#### [Zielsetzung]
Schreiben Sie aus dem Textauszug über Cassians Bewertung des Mönchtums den Abschnitt von „Nun mag W. Bousset“ bis einschließlich „u.U. nur referiert.“ wortgetreu ab.

Anders steht es mit der Auffassung, die Cassian vor allem in den Büchern XVIII und XIX seiner Collationes vorträgt. Hier werden zwar die Anachoreten neben den Koinobiten durchaus anerkannt. Es wird das Anachoretentum höher eingeschätzt, während die Sarabaitae unbedingt verworfen werden. Aber die Grundlage der ganzen Beurteilung ist doch das geregelte Koinobitenwesen. Die Anachoreten sind danach aus dem Koinobion hervorgegangen.180 Das Koinobion ist die Vorstufe des Anachoretenwesens, die nicht übersprungen werden darf. Mit Geistesangst und Kleinmut sind oft die behaftet, „welche sich mit voreiligem Verlangen in das einsame Leben begaben, ehe sie im Kloster vollkommen geschult und ihre früheren Laster ausgebrannt waren.“181

Cassian kennt noch eine vierte Klasse von Mönchen182, die nur kurze Zeit das Joch des Klosters auf sich nehmen, dann aber schnell der Arbeit müde geworden und nicht mehr Willens, sich den Weisungen der seniores zu unterwerfen, ihre Zelle verlassen und sich in die Einsamkeit begeben.183 „Diese vierte Art ist das verratene Eremitenideal.“184

Die Normalform des mönchischen Lebens ist für Cassian „das gemeinsame Leben im Kloster, die Hochform das bewährte Eremitenleben. Was in diese Formen nicht paßt, kann nur negativ bestimmt werden.“185

Im XIX. Buch der Collationes wird noch eindeutiger das Klosterwesen bevorzugt. Als Autorität erscheint ein Mönch Johannes, der Anachoret gewesen und in sein Kloster zurückgekehrt war. Er hält Cassian einen langen Vortrag, in dem die Eigentümlichkeiten und Vorzüge des Anachoretentums und des Klosters gegeneinander abgewogen werden. Dann betont er aber doch die Mängel des Anachoretentums, namentlich in seiner jüngeren Entwicklung, sehr stark - das Überhandnehmen des Besuchswesens, die dadurch entstandene Störung der Zellenruhe, die Sorge der Beschaffung der Nahrungsmittel auch für die Besucher - und begründet so den Entschluß der Rückkehr von der Zelle ins Kloster.186

W. Bousset beurteilt diese Einschätzung als unsketisch und wundert sich darüber, daß Johannes Cassian, der lange Jahre in der Sketis verbrachte, vom Geist der sketischen Mönche so wenig verstanden habe. Die hier vorgetragene Theorie sei die des Nildeltas, nicht die der Sketis.187

Nun mag W. Bousset mit dieser Einschätzung durchaus recht haben, allerdings bleibt seine offensichtliche Vorliebe für das Anachoretentum der Sketis ebenso festzuhalten wie die bereits in den Apophthegmata selbst relativ ausführlich beklagten Mißstände des gegenwärtigen Anachortentums im Unterschied zu den früheren Zeiten der Altväter188, die Cassian u.U. nur referiert.

#### [Datenzeilen]
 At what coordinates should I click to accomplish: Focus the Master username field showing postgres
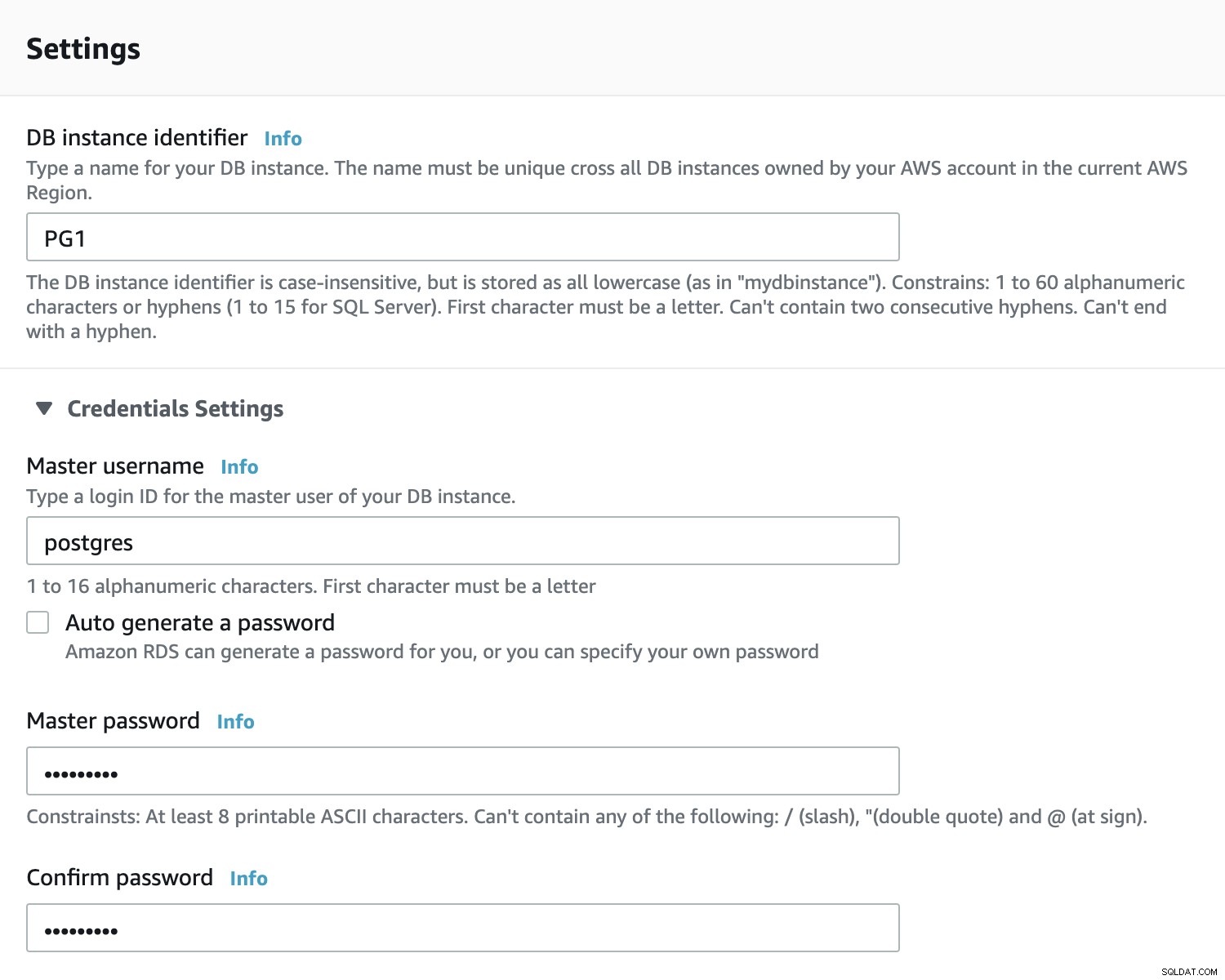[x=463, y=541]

==

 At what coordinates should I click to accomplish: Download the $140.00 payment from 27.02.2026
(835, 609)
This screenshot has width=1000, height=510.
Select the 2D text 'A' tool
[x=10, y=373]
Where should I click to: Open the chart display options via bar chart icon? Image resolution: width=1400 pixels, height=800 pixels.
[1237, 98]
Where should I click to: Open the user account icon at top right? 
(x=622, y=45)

* * *

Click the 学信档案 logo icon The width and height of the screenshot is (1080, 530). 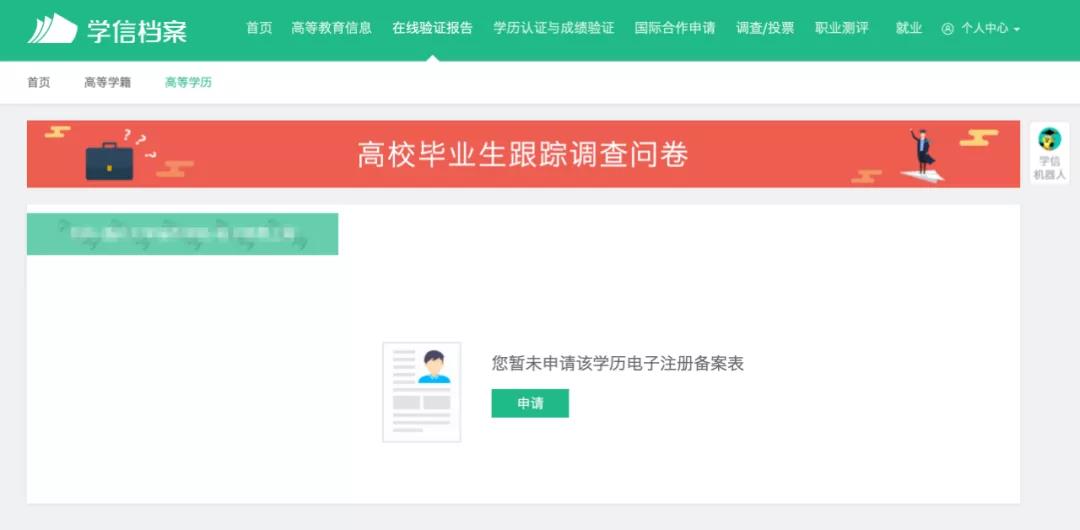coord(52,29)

#### [Ergebnis der Übung]
Nun mag W. Bousset mit dieser Einschätzung durchaus recht haben, allerdings bleibt seine offensichtliche Vorliebe für das Anachoretentum der Sketis ebenso festzuhalten wie die bereits in den Apophthegmata selbst relativ ausführlich beklagten Mißstände des gegenwärtigen Anachortentums im Unterschied zu den früheren Zeiten der Altväter188, die Cassian u.U. nur referiert.